Paletlerinin transit yapısı, (demiryolu üzerinden gidebilme özelliği), baş kısmındaki nişancı ve radyo operatörünün kusursuz çalışması, sağa ve sola yüzde 15'lik açıyla dönerek MG-34 ile ateş edebilme özelliği, ( aynı şekilde dikey olarak -10, +20 derecelik ateş edebilme), çok derin çukurlarda rahatlıkla ilerleyebilme,( Özellikle Doğu Cephesi'nde Ruslara karşı) ile Tiger tankları o döneme kadar harp meydanlarının gördüğü en kıymetli tanklardandı.
Amerikan mühendislerinin "Muhteşem" olarak yorumladığı Tiger'lardan pahalı ve uzun sürecek mühendislik becerilerinden dolayı 1942'den 1944'e kadar sadece 1.354 adet üretilebildi. Her ne kadar Rusların T34, Amerikalıların Sherman M4 tanklarının üretiminin yanında 1.354 adetlik üretim çok düşük kalsa da harp alanında Tiger'lar Sherman ile T34'lere karşı nitelik açısından çok daha başarı gösteriyordu.
Tiger'ların genel anlatımı bir başka yazının konusu. Bu yazıda dünyanın çalışabilen tek Tiger tankı olan ve Afrika Cephesi'nde Birleşik Krallık ordularınca ele geçirilen Tiger 131 tankını inceleyeceğiz.
Afrika Cephesi'nden Birleşik Krallık'a
1943 yılı Almanlar açısından Kuzey Afrika'daki cephelerden mağlubiyet ile çekildikleri zamandı. Erwin Rommel komutasındaki zırhlı birlikler Müttefik kuvvetlerince son olarak Tunus'ta kuşatılmıştı. Rommel ve heyetinin Mart 1943'te Tunus'u terk etmesiyle Afrika Kolordusu lağvedilerek cephe kaybedilmişti.
Almanlar silah, cephanenin yanında ağır vasıtalarını da geride bırakmışlardı. Rommel'in çekilen birliklere kat'i surette tek bir emri vardı. Müttefiklere işe yarar hiçbir şey bırakılmayacaktı. Çalışmayan veya çatışmada yara almış tüm tanklar özellikle de Afrika Cephesi'ne 'Gizli Güç' adıyla gönderilmiş olan Tiger'ların imha edilmesi emrediliyordu.
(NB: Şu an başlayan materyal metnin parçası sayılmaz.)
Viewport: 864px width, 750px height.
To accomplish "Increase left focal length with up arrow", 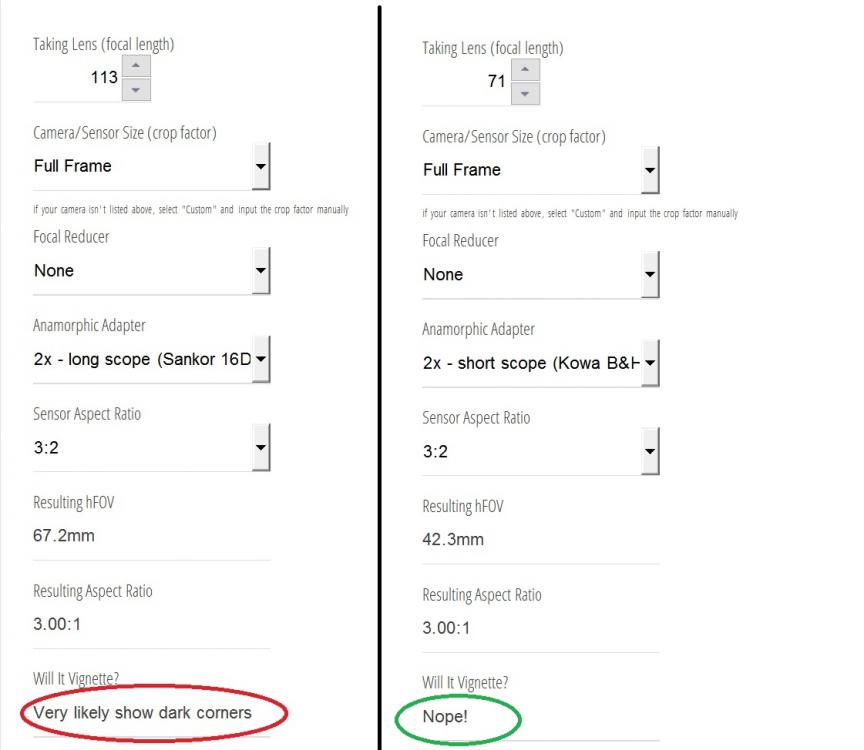I will point(136,67).
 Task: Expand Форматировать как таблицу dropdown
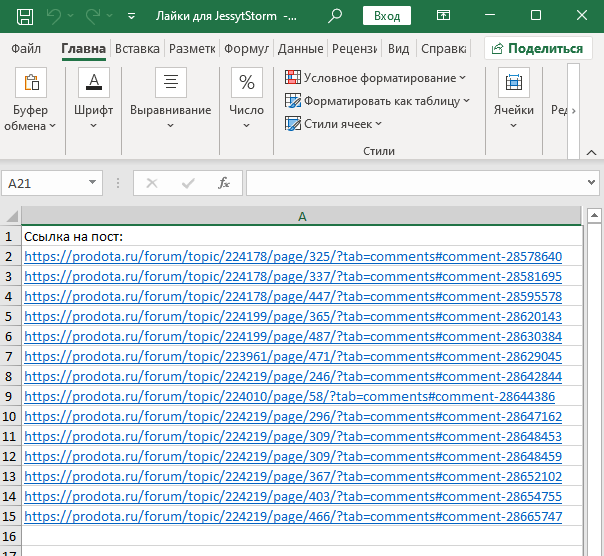(378, 101)
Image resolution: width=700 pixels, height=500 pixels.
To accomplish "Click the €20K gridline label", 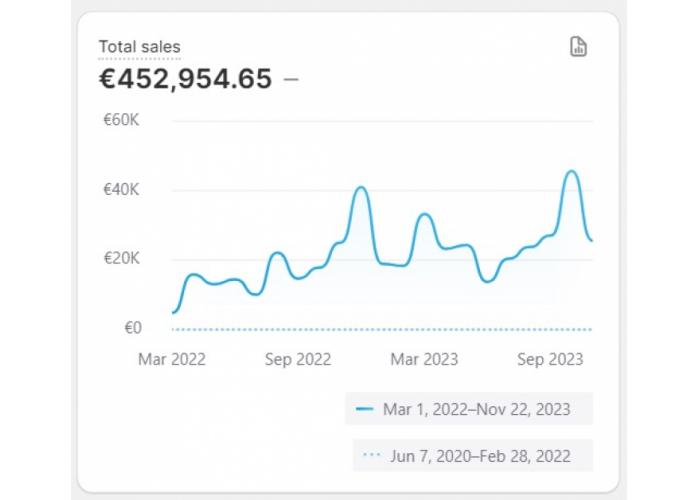I will point(121,258).
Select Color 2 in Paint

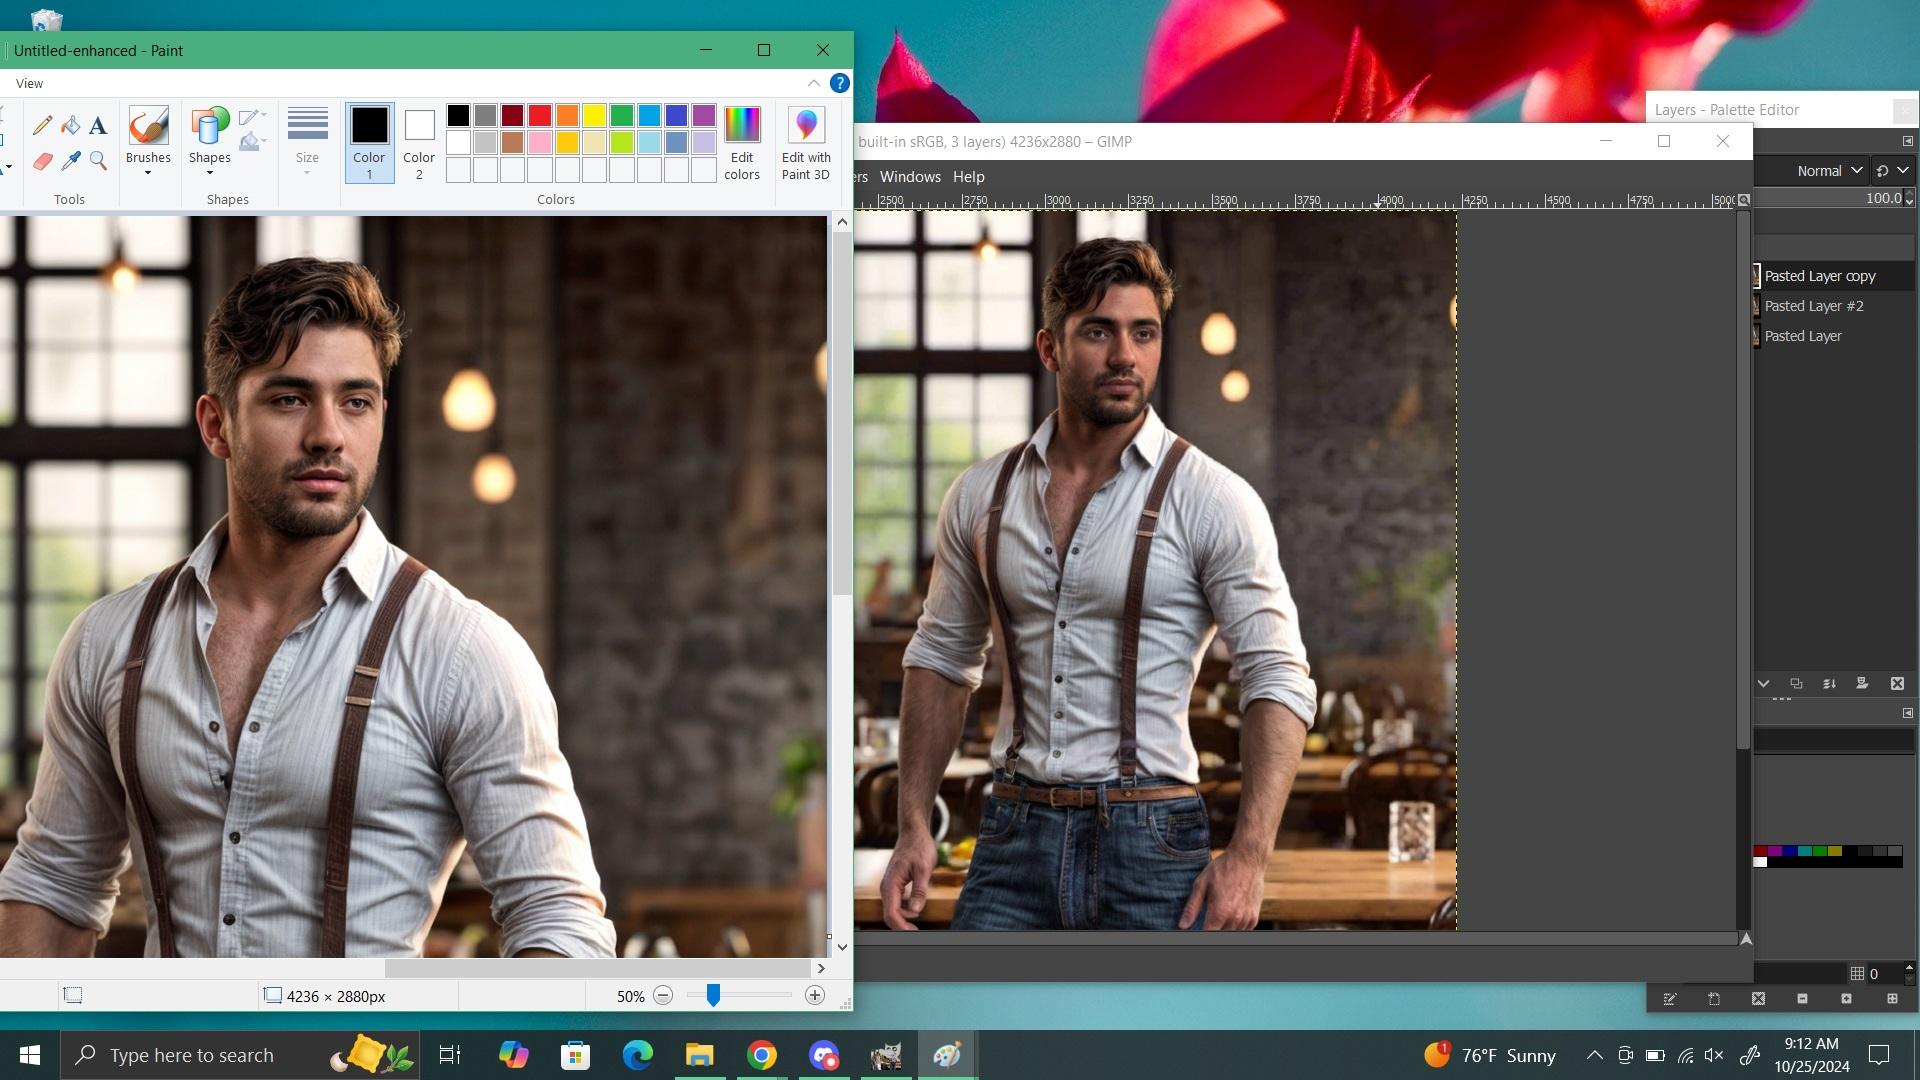(x=419, y=142)
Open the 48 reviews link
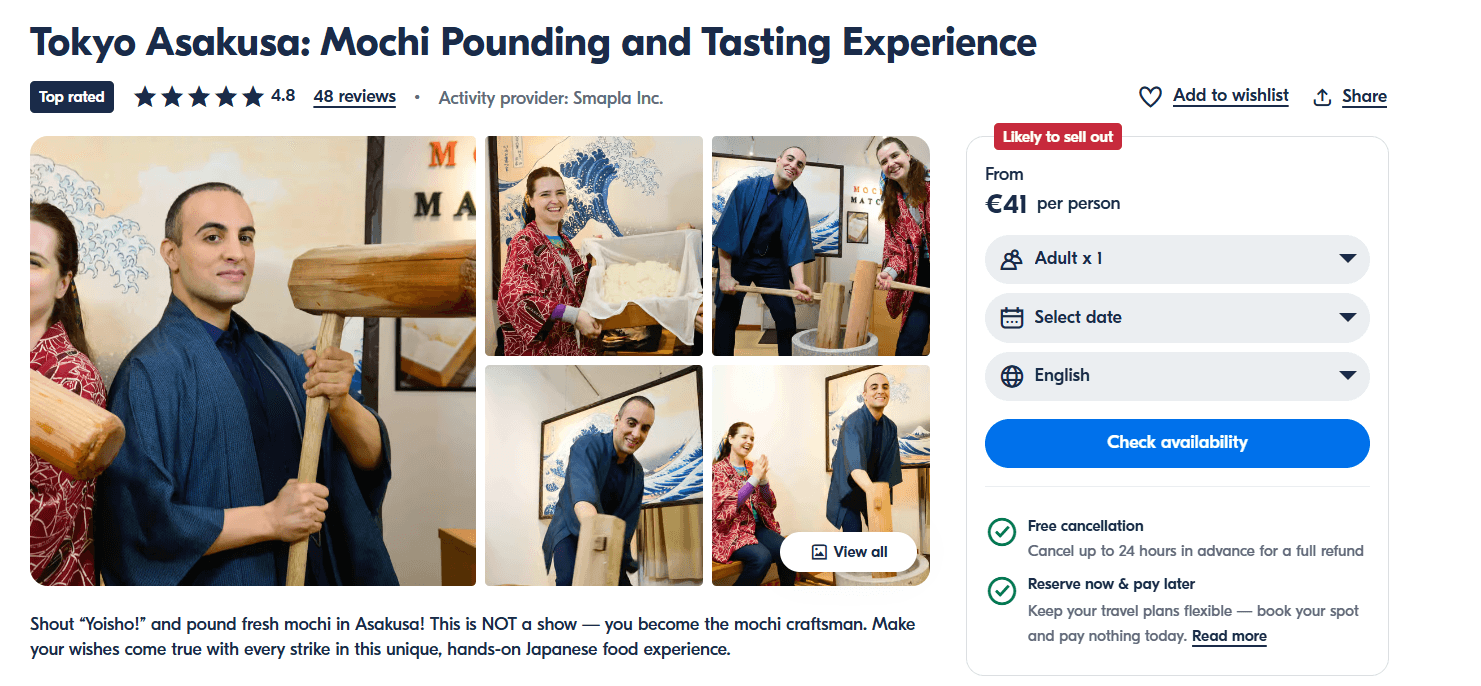 pos(354,97)
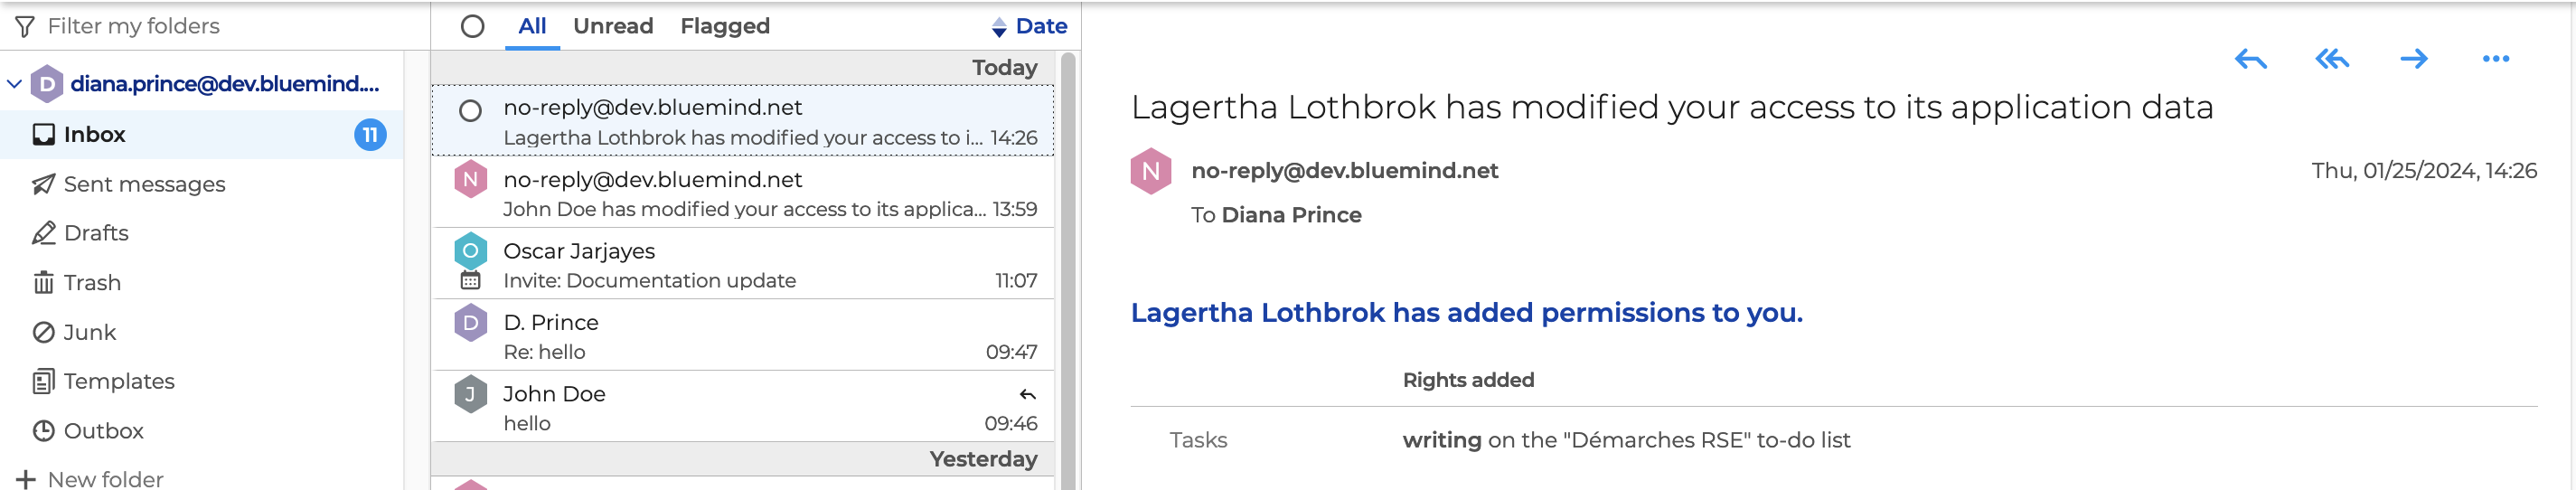Open the Outbox folder

[x=103, y=431]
Almanlar Tunus ve Libya üzerinden başarılı şekilde çekilmişlerdi ancak 504'üncü Schwere Panzer Müfrezesi'ne bağlı bir Tiger 131 model ağır tank cephe gerisinde bırakılmıştı. Britanyalı Harp tarihçisi Basil Liddell Hart tankı terk etmek zorunda kalan mürettebatın imha için vakit bulamadığını söylüyor.
Birgün sonra çatışma bölgesine gelen 48'inci Kraliyet Tank Alayı'na bağlı birlikler, hafif yaralanmış ve hâlen çalışma ihtimali olan Tiger 131 tankını keşfettiler. İngiliz tankçılar tankı ilk etapta çalıştıramadı. Zira mekanik yapısı oldukça karışıktı. Tiger, kullandıklar Churchill ve Mathilda tanklarından oldukça farklı bir yapıdaydı.
Tiger 131'i keşfeden İngiliz birlikleri / Mart 1943 |
48'inci Tank Alayı'na bağlı birlikler Tiger'ın fotoğraflarını ve videolarını çektiler. Afrika Zaferi'nde orduyu tebrik etmek ve askerlere moral vermek üzere Tunus'a gelen Churchill, Tiger'ı bizzat görmek istedi. Tiger, İngiltere Başbakanı'na gösterilmek ve propagandası yapılmak üzere Tunus'a sevk edildi.
Churchill'in tankın İngiltere'ye gönderilmesini ve burada uzmanlarca tüm teknik alt yapısının incelenmesini istedi. Tank Akdeniz üzerinden riskli bir rotayla Londra'nın güneybatısındaki Chertsey'e sevk edildi.
Chertsey'de tank İngiliz mühendislerce parçalarına ayrıldı. Ayrılan parçalar alanında uzman mühendislerce incelendi. İncelenen parçaların ayrıntıları rapor halinde Britanya Devlet Arşivi'ne not edildi. Tankın mekânizmasını anlayan İngilizler Tiger'ı parçalanmış tüm parçalarını tekrar bir araya getirerek Tiger'ı yeniden çalıştırmayı başardılar.
Tiger 131 savaştan sonra 1951 yılında Bovington'daki İngiltere Tank Müzesi'ne kondu. 1990 yılından beri de Britanya'daki tank festivallerinde çalışır halde sürülerek festivallerin en nadide parçalardan biri oldu.